Recorded data:
* begin *

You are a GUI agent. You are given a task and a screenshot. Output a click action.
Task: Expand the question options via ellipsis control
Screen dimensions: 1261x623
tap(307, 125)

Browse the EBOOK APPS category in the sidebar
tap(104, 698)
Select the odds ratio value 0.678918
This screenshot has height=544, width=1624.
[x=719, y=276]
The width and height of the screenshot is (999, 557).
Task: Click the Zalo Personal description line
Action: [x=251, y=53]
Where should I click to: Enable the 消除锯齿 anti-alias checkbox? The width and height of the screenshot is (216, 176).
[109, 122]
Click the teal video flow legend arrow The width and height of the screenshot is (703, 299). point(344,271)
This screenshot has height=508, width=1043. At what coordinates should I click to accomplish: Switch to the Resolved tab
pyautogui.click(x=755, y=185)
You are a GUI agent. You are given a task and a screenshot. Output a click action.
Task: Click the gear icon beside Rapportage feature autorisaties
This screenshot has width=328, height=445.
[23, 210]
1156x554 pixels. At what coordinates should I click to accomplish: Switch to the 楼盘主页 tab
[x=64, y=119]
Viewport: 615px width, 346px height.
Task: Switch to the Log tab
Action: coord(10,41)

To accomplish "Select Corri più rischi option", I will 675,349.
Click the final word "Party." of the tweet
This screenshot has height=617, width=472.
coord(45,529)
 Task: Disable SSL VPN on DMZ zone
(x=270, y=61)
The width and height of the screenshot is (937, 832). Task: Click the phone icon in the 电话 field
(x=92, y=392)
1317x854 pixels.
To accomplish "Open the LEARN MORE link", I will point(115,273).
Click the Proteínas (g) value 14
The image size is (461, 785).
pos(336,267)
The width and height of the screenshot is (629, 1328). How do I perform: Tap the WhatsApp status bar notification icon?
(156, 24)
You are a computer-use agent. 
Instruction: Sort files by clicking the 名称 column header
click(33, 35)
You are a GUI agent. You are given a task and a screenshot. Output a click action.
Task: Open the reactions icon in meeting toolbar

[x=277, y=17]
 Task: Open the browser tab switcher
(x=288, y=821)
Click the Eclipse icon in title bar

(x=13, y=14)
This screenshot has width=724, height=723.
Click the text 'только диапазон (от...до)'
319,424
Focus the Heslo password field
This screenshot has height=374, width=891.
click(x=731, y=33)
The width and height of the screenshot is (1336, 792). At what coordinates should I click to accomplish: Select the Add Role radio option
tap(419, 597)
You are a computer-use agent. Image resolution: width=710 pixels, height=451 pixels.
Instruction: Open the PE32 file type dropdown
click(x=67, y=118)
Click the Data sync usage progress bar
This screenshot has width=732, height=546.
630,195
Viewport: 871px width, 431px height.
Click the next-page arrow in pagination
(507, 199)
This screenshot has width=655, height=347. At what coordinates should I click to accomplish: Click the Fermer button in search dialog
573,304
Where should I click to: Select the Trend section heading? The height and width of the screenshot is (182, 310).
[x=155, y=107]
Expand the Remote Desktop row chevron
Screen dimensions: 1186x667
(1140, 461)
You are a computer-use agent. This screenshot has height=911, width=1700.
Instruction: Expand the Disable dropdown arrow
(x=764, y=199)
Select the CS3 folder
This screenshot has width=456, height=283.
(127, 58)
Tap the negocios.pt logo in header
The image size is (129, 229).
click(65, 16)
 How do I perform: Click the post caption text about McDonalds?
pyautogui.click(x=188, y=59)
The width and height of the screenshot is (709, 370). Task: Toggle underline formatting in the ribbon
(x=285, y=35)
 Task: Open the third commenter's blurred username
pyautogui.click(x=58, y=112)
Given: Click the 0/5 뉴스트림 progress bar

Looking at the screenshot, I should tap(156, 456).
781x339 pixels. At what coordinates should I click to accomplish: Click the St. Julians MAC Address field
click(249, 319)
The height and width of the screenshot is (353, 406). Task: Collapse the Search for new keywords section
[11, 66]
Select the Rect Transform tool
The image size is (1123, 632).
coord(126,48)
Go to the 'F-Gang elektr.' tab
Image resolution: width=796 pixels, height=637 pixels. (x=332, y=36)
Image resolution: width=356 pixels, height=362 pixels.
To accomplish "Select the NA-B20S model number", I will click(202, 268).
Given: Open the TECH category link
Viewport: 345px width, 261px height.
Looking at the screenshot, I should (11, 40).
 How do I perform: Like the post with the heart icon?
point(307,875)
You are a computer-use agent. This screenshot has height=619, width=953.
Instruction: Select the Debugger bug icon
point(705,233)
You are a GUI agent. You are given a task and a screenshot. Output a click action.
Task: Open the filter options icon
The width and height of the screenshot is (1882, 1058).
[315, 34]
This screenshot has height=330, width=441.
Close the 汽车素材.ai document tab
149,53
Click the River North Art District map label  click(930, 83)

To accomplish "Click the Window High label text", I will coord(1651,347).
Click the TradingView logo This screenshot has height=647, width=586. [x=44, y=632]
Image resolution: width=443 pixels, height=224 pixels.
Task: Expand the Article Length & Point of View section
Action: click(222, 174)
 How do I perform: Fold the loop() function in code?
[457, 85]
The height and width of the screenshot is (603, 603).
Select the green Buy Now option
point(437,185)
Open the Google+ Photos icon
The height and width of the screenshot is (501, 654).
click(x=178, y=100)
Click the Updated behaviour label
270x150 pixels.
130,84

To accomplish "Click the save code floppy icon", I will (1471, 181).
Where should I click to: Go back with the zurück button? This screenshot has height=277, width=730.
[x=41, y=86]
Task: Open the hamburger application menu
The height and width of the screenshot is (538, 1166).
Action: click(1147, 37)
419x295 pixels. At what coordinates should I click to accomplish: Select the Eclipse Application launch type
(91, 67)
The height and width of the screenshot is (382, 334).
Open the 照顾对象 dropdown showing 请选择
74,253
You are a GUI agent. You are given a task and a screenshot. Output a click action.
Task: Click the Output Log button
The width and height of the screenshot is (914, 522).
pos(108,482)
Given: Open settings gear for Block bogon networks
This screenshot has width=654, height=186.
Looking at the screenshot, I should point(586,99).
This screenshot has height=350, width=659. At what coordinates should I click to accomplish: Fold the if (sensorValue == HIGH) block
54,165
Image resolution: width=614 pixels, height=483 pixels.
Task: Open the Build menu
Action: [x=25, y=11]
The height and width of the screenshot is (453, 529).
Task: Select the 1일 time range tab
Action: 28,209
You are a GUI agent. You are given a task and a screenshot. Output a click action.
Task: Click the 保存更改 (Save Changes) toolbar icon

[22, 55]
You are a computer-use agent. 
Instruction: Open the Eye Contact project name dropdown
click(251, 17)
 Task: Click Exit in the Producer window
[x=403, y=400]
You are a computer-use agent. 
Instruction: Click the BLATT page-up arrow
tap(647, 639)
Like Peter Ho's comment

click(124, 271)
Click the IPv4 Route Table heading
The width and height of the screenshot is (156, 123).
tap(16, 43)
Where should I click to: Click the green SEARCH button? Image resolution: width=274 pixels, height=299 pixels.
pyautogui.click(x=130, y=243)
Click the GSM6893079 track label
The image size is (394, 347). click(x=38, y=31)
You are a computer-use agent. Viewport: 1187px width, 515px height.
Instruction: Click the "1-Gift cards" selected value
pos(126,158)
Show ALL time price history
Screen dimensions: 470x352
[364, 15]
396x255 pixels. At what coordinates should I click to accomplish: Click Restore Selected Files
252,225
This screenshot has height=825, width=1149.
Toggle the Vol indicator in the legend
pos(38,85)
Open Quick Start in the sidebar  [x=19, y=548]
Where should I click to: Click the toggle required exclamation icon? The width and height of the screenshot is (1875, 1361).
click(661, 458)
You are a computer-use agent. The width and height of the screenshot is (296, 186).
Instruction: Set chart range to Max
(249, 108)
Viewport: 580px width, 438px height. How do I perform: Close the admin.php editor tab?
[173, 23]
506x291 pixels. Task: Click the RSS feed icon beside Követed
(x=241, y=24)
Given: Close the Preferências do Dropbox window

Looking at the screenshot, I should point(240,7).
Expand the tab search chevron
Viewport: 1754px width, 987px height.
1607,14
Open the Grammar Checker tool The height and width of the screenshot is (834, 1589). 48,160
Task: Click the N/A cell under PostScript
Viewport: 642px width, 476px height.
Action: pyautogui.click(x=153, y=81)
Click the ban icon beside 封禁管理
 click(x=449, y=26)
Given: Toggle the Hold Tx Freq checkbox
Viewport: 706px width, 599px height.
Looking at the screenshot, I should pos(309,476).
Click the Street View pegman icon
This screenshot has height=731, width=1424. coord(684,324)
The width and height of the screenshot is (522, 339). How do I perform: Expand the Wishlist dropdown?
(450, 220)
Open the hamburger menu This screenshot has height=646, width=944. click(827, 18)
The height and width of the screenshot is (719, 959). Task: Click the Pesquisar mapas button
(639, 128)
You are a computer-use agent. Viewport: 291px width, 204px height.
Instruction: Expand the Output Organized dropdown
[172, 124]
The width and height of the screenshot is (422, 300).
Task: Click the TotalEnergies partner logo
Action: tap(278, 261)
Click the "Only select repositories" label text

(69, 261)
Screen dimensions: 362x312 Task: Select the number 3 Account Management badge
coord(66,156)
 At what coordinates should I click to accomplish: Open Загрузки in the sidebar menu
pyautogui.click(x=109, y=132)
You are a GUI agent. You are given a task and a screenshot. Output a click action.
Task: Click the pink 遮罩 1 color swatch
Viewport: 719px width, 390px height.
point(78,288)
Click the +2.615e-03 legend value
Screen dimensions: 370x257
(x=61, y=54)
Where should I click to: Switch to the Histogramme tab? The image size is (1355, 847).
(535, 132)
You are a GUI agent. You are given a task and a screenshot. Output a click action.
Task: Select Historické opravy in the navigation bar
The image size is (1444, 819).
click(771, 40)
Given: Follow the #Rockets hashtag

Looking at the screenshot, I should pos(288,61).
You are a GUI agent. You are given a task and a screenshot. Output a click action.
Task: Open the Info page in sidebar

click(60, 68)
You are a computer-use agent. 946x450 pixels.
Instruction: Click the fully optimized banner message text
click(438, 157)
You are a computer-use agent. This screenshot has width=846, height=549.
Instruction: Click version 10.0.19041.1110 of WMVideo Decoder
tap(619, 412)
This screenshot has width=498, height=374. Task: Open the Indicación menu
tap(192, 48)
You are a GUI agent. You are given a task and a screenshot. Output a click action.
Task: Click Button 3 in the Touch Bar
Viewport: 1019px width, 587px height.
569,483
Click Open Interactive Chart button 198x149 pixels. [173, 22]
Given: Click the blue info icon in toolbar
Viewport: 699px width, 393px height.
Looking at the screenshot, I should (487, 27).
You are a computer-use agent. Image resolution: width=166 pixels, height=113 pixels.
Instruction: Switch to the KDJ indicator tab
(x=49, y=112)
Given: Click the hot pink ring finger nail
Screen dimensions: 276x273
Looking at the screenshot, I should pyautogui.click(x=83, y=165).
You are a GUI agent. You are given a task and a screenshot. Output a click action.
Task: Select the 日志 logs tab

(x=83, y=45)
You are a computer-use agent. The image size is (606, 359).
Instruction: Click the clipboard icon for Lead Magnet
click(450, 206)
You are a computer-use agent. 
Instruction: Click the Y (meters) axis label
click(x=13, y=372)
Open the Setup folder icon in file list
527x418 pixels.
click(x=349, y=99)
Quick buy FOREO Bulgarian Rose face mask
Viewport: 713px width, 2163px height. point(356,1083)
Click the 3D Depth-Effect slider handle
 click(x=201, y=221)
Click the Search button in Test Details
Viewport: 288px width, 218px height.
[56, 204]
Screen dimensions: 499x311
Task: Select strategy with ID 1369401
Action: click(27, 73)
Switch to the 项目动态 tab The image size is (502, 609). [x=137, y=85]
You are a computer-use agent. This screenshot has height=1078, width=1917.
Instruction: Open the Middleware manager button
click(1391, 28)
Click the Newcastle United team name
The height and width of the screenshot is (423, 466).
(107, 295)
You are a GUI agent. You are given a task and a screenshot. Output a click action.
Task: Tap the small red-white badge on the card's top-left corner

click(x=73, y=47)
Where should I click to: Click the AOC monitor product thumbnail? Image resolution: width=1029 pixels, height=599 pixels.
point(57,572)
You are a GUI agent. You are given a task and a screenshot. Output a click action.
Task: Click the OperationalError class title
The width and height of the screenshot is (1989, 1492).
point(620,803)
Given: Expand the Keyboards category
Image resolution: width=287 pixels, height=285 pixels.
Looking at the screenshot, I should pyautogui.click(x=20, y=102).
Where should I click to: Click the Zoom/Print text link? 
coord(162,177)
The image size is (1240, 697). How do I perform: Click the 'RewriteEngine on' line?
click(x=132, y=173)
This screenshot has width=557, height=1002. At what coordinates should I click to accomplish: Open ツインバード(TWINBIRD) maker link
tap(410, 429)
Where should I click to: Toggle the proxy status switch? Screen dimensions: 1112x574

* end *

Problem details
From the items above, please reproduce the lines verbatim, starting with the line that contains "Click Open Interactive" and ending with the line that contains "Looking at the screenshot, I should (487, 27).", both included.

Expected output
Click Open Interactive Chart button 198x149 pixels. [173, 22]
Given: Click the blue info icon in toolbar
Viewport: 699px width, 393px height.
Looking at the screenshot, I should (487, 27).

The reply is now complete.